La corrupción como alter ego de la cultura política mexicana es una excusa simplista y una salida agreste. Detrás de una explicación cultural hay una justificación inaceptable porque enmascara la red de complicidades que los políticos en el poder van construyendo. Ellos se solapan y se protegen unos a otros; si uno cae, todos caen también. Y el drama de la corrupción parece no tener fondo ni fronteras, porque reina la opacidad en torno a las complicidades institucionales. Sólo los escándalos continuos nos revelan que la corrupción es sistémica y que la responsabilidad recae en los liderazgos de la sociedad.

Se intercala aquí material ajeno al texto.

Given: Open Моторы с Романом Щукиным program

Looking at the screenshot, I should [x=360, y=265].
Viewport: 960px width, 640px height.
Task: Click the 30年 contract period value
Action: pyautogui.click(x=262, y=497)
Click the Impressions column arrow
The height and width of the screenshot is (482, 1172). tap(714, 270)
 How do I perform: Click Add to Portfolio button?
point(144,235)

Afrontar la corrupción es admitir que efectivamente existe entre los actores que conducen el país. Dicho de otra manera, la mayor responsabilidad recae en las autoridades, en las instituciones de gobierno, en los dirigentes políticos y empresariales y en los medios de comunicación. Esta cultura del cochupo trasmina como un virus contagioso a las familias, empresas, escuelas, iglesias y a las organizaciones de la sociedad civil. El problema se agudiza con el menosprecio de los dirigentes de los partidos políticos. El caso Moreira es un buen ejemplo de ello.
Para Francisco la corrupción es una perversión de la forma de vida de las élites que conduce a la sociedad a perder el respeto a sí misma, que fractura el sentido de la autoridad y de la responsabilidad social. Los principales afectados son la propia sociedad, así como las familias de los funcionarios, políticos, consejeros, legisladores, magistrados, administradores…

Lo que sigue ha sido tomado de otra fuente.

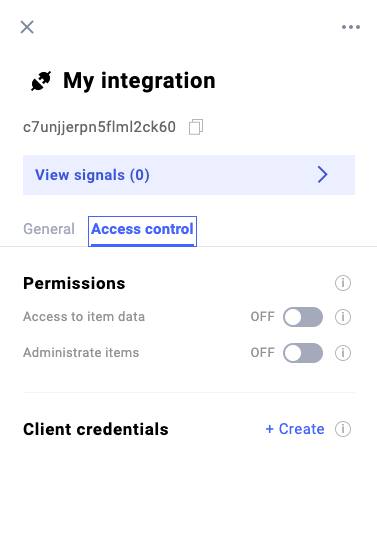Click the plug icon beside My integration
377x548 pixels.
point(41,81)
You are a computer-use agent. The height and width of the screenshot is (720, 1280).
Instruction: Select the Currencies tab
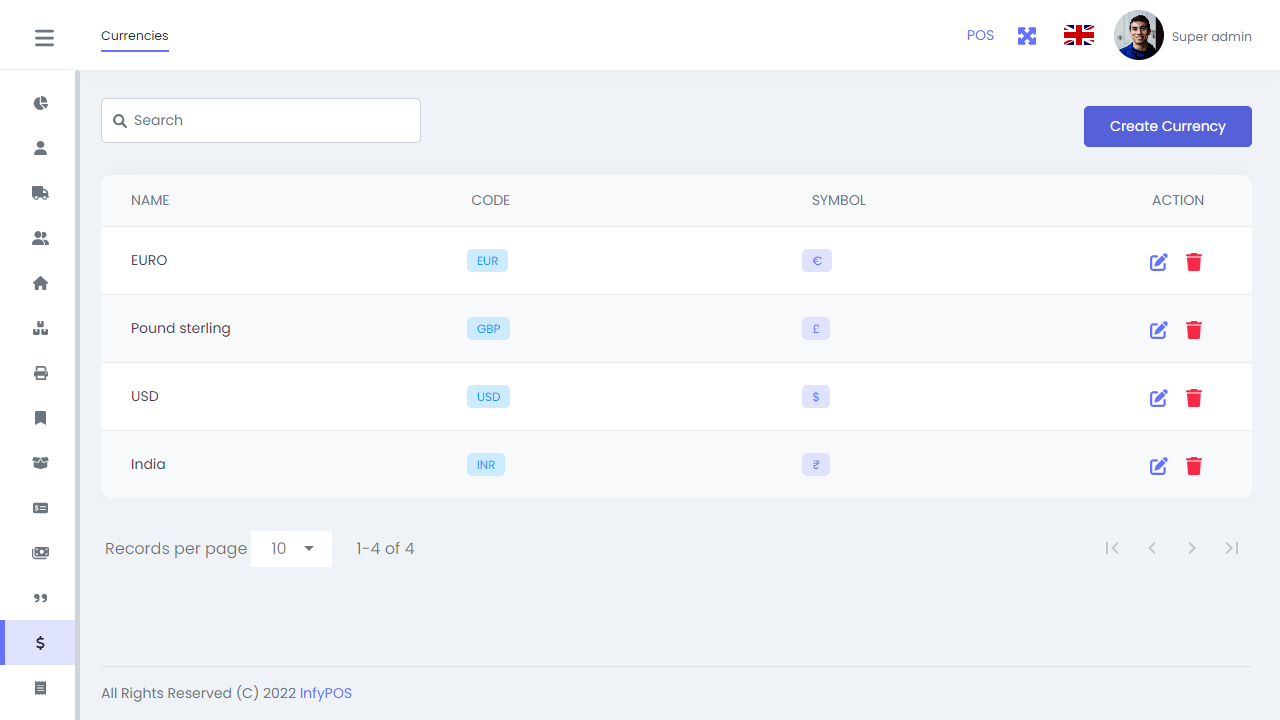coord(135,36)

“Y sus hijos, quizás educados en colegios costosos, quizás crecidos en ambientes cultos, habían recibido de su papá, como comida, porquería, porque su papá, llevando pan sucio a la casa, ¡había perdido la dignidad! Esto es un pecado grave”, ha dicho Francisco.
Primero, plantea, se comienza con la corrupción de un pequeño sobre, pero después se convierte en una droga y la costumbre de la mordida se vuelve una dependencia. Sostiene que si existe una “astucia mundana”, existe también una “astucia cristiana” para hacer las cosas, no con el espíritu del mundo, sino honestamente.

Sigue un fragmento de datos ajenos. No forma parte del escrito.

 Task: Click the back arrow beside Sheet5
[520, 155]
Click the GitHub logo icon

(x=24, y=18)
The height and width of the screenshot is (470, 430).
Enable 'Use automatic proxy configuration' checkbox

¿Y quién paga la corrupción? La corrupción política y económica la pagan, dice el Papa, “los hospitales sin medicinas, los enfermos que no tienen cuidados, los niños sin educación, los jóvenes sin empleos, los ancianos sin cuidados, las madres solteras; en suma, los pobres”.
¿Cómo erradicar dichas prácticas?, se preguntó Francisco en su homilía de junio de 2015. Explicó: “El único camino para vencer la corrupción, para vencer la tentación, el pecado de la corrupción, es el servicio; porque la corrupción viene del orgullo, de la soberbia, y el servicio te humilla: es la ‘caridad humilde para ayudar a los demás’”.
Sabiendo que la corrupción es un mal endémico en la clase política, ¿el Papa se atreverá a hablar del tema en México? Si en realidad va a hacerlo, entonces quizá por ello rehusó encontrarse con los políticos en la sede del Poder Legislativo.